REITs have been an important stage in the development of most mature real estate markets and offer a regulated, liquid and income-generating investment avenue to real estate. Developed nations have broadly equivalent structures that are tax-transparent, placing investors on a level footing with direct investors in real estate. While there are private REITs in a number of jurisdictions, the most recognisable REITs are listed and pay out the majority of their income in dividends.

India was the latest nation to introduce such legislation and its first REIT is expected to be launched by Blackstone Group and Embassy Group later this year. Longer-established REIT markets in Singapore and Japan have grown significantly in recent years.

A smoother transition
The quasi-REITs are the closest thing to a “conventional REIT” that can be launched in the current regulatory environment. REIT lobbying body the Asia Pacific Real Estate Association estimates there are more than 30 such vehicles, the first of which, Auchan Tianjin No.1 Store Capital Trust Scheme, was launched as long ago as 2003, although most have been launched in the past four years. The only publicly-tradable quasi-REIT was launched by China Vanke and Penghua Fund Management in 2015 and is listed on the Shenzhen Stock Exchange.

So far the quasi-REITs have been more like asset-backed securities, debt vehicles rather than the equity securitizations familiar to other REIT markets. The first rental housing ABS was launched last year by China Young Professional Apartments (CYPA), a Beijing-based operator which won regulatory approval to issue RMB270 million (US$41 million) worth of debt securities backed by its rental apartments. With rental housing backed by Beijing, more such initiatives are expected.

However, these debt structures are not the equity REITs familiar from other markets.

“A debt structure is more simple and manageable,” explains Xing. “Also, with prime yields in larger Chinese cities tending to be below four percent and the cost of debt well above, it is hard to structure an equity REIT which can pay an adequate dividend. Rents are climbing and values stable so the situation is improving but in the short term, yields are the greatest barrier.”
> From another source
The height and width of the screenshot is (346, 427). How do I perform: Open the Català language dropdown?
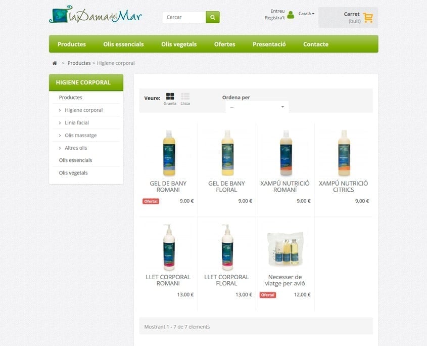click(306, 13)
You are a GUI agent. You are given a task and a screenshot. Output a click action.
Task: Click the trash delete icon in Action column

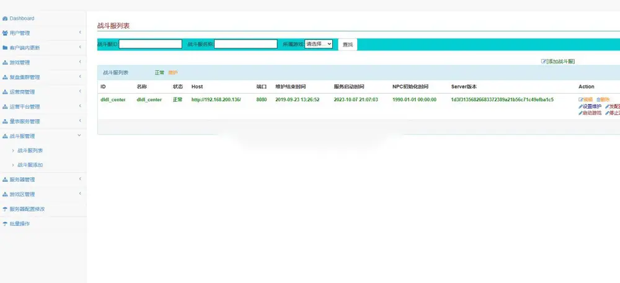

Strong capital value growth in recent years means developers would rather use a quasi-REIT to raise debt than give up ownership of assets. Speaking at a conference earlier this year, People’s Bank of China Governor Yi Gang said regulators continued to examine the best options for a China REIT, but noted: “In China, companies are not willing to sell the underlying assets of REITs sometimes because these assets are just too good.”

A skills shortage is also a barrier for REITs, says Xing. “There is a lack of professional management skills in Chinese real estate, which makes it hard to create vehicles for the long-term ownership and management of assets.”

Writing earlier this year, Peter Verwer, chief executive of APREA, which has been in discussions with Chinese regulatory authorities, said, “Our discussions with regulators and the State Council’s advisory committee on REITs, reveals a clear transition pathway from “quasi-REITs” to a more familiar international REIT model. Nevertheless, several thorny issues remain, including the viable tax treatment of securitised real estate, consumer protections and good governance rules.”

The lack of progress on a China REIT regime has caused the market to take alternative routes: there are seven REITs listed in either Singapore or Hong Kong which own only assets in Mainland China, making them perhaps the best proxy for a China REIT. The trusts own a total of nearly US$5 billion of real estate and according to APREA data, made total returns of 16 percent in the 12 months to May, making China the best performing REIT market (or at least market where REITs own assets) in Asia Pacific.

However, while these REITs offer liquid and regulated access to China real estate, they are small fry compared with the potential of a true China REIT. In January, a report from Peking University’s Guanghua School of Management estimated China’s REIT market capitalisation could grow to RMB12 trillion if a tax-efficient and lightly-regulated structure was in place.